Delimited continuations generalize continuations, in the sense that we now capture the context only up to a delimiter (read: slice of a stack frame). Naturally, unlike continuations, delimited continuations can meaningfully return values, and not just unit.

OCaml (algebraic) effect handlers generalize exception handlers, in the sense that the handler is provided with the delimited continuation of the call site, whereas exceptions do not have access to a “continuation mechanism”. Here is a nice example, courtesy of this tutorial:

type _ Effect.t += Conversion_failure : string -> int Effect.t

let int_of_string l =
  try int_of_string l with
  | Failure _ -> perform (Conversion_failure l)

let rec sum_up acc =
    let l = input_line stdin in
    acc := !acc + int_of_string l;
    sum_up acc

let () =
  let acc = ref 0 in
  match_with sum_up acc
  {
    effc = (fun (type c) (eff: c Effect.t) ->
      match eff with
      | Conversion_failure s ->
        Some (
          fun (k: (c,_) continuation) -> continue k 0
        )
      | _ -> None
    );
    exnc = (function
      | End_of_file -> Printf.printf "Sum is %d\n" !acc
      | e -> raise e
    );
    retc = fun _ -> failwith "impossible"
  }

Here, match_with f v h runs the computation f v in the given handler h, and handles the effect Conversion_failure when it is invoked (c.f. try/with).

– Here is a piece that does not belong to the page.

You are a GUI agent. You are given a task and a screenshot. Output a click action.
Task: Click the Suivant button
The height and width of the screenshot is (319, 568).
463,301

Effects are performed (invoked) with the perform : 'a Effect.t -> 'a primitive (c.f. raise : exn -> 'a), which hands over control flow to the corresponding delimiting effect handler, and the continuation k is resumed with the continue : ('a, 'b) continuation -> 'a -> 'b primitive. (The type ('a, 'b) continuation can be mentally processed as 'a -> 'b but used exclusively for effects, as far as I can tell.)

…how is this type-checked?

Effects are declared by adding constructors to an extensible variant type defined in the Effect module. In short, extensible variant types are variant types which can be extended with new variant constructors at runtime , with the += operator. As an aside, this is also how one could extend the built-in exception type exn:

type exn += Invalid_argument of string
type exn += Out_of_memory

(there is of course the exception keyword that one should probably use instead!)

Effects are strongly typed, but the effect handler needs to be able to match against multiple effects at once, and since constructors can be added at runtime, the handler must be generic over every possible effect type (and so we must match against the wildcard _). A None return value means to exhibit transparent behaviour (ignore the effect), and allow it to be captured by an effect handler lower down the call stack. (OCaml effects are unchecked, i.e.: it is a runtime error if an effect is ultimately not handled.)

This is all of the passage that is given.